● **To do**
In how many lines of the records below does the word "computer" appear? Answer with the number alone.

[Records contained in a dataset]
■ ■ ■

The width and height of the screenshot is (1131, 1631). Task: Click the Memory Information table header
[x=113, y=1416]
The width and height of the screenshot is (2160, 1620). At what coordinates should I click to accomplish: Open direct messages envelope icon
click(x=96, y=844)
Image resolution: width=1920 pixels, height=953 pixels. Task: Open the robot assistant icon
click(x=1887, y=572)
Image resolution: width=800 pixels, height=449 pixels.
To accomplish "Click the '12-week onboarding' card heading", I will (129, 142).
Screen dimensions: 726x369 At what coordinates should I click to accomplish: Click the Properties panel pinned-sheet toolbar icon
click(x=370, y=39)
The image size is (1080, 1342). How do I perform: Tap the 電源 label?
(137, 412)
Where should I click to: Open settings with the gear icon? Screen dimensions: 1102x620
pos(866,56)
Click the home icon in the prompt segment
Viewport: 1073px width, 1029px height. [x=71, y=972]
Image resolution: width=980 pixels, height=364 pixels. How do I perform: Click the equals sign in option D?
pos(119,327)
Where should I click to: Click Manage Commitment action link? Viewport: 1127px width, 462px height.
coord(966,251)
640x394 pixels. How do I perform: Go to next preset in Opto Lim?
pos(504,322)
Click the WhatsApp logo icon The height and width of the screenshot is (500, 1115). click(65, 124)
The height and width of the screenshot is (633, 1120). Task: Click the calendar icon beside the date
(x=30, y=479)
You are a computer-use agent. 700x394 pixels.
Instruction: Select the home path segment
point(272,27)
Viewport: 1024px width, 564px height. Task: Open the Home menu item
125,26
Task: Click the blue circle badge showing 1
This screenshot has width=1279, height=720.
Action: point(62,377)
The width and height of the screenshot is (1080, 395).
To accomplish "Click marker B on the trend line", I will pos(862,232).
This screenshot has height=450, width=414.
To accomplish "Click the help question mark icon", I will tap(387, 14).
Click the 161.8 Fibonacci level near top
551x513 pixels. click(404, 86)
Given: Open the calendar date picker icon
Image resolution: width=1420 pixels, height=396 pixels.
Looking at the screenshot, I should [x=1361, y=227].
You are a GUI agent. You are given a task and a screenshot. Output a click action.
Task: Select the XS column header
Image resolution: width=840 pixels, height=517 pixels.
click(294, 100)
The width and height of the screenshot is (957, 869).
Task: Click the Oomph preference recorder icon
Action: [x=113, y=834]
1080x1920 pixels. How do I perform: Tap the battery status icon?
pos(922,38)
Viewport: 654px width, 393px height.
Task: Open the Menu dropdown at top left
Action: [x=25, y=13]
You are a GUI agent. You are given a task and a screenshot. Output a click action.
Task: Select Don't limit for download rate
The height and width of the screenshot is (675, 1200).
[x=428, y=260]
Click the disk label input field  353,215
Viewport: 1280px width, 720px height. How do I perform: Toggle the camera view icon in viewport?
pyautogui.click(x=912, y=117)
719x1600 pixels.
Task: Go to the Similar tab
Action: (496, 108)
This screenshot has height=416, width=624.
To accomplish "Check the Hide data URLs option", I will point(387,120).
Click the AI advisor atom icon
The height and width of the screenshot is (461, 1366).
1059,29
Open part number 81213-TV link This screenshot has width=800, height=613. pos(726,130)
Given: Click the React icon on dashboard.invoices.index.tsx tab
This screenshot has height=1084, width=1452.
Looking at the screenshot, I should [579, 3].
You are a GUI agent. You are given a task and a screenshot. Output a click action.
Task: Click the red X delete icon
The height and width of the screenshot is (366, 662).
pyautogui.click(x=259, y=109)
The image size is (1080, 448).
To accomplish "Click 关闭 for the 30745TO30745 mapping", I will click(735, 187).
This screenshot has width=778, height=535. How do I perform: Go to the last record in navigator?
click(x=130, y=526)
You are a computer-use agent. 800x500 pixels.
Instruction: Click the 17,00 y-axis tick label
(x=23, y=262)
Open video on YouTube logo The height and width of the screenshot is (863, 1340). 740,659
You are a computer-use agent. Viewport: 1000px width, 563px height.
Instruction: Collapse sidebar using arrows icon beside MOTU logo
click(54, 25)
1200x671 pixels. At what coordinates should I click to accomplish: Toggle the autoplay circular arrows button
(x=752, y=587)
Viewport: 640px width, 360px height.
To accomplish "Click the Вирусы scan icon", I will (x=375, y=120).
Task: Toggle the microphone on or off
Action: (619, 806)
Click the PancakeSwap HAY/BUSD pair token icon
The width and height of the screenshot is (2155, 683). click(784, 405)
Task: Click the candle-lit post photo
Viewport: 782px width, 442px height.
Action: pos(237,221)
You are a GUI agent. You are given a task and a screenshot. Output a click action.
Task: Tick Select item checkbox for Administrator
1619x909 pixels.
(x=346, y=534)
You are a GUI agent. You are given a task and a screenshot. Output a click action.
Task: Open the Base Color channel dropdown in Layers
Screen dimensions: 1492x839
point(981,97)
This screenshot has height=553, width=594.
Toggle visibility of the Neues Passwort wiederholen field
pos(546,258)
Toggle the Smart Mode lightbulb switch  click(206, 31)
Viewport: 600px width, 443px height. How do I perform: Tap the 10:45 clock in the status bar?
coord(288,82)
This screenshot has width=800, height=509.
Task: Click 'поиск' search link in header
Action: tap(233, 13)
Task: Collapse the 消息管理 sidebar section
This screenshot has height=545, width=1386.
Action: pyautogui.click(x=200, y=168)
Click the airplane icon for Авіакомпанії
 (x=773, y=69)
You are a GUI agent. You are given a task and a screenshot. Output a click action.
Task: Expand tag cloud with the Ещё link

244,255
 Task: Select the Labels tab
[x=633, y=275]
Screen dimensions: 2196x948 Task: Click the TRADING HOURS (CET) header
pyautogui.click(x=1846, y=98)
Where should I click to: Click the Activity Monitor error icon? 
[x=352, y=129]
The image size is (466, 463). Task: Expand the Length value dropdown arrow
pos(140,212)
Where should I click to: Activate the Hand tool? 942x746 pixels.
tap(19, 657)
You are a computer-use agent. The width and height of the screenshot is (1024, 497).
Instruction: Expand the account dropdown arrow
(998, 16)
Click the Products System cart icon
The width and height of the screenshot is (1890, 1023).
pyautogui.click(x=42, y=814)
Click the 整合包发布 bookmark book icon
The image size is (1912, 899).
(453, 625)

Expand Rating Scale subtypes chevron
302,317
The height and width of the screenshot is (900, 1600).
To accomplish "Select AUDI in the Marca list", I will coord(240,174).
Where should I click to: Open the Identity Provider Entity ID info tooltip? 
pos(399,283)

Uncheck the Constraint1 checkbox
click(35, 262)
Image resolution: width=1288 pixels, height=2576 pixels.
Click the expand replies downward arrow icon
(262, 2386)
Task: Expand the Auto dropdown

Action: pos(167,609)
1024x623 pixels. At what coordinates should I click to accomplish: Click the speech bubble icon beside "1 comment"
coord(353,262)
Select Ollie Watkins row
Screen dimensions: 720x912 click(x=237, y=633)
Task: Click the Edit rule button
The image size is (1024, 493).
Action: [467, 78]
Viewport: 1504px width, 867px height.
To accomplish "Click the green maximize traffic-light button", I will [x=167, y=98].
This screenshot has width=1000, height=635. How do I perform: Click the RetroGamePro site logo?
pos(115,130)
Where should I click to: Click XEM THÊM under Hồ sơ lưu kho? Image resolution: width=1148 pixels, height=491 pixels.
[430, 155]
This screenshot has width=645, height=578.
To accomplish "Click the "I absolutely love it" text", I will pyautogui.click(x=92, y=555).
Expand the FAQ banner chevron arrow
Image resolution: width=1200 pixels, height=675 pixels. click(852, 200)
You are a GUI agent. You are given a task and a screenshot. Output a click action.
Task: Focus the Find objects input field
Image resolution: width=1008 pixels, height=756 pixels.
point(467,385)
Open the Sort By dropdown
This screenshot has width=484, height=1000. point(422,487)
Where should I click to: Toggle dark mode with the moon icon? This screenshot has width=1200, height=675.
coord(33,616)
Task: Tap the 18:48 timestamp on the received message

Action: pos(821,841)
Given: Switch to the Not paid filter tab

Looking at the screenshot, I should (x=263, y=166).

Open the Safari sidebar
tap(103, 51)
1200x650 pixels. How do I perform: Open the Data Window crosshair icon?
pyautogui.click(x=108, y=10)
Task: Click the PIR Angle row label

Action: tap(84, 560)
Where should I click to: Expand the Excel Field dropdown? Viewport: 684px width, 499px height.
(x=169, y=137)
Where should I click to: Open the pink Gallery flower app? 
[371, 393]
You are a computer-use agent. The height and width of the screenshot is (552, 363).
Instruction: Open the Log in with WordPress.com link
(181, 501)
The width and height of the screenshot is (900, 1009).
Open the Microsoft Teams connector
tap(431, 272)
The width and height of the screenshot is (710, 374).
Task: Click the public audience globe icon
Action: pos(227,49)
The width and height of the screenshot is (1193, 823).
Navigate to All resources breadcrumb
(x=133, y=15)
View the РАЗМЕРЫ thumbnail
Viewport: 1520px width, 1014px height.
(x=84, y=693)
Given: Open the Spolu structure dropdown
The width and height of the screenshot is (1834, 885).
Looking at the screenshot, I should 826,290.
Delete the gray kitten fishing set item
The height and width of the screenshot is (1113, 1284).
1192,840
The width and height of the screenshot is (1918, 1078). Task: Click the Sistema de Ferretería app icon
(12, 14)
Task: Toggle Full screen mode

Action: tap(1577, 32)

■ ■ ■

● **Response for this exercise**
5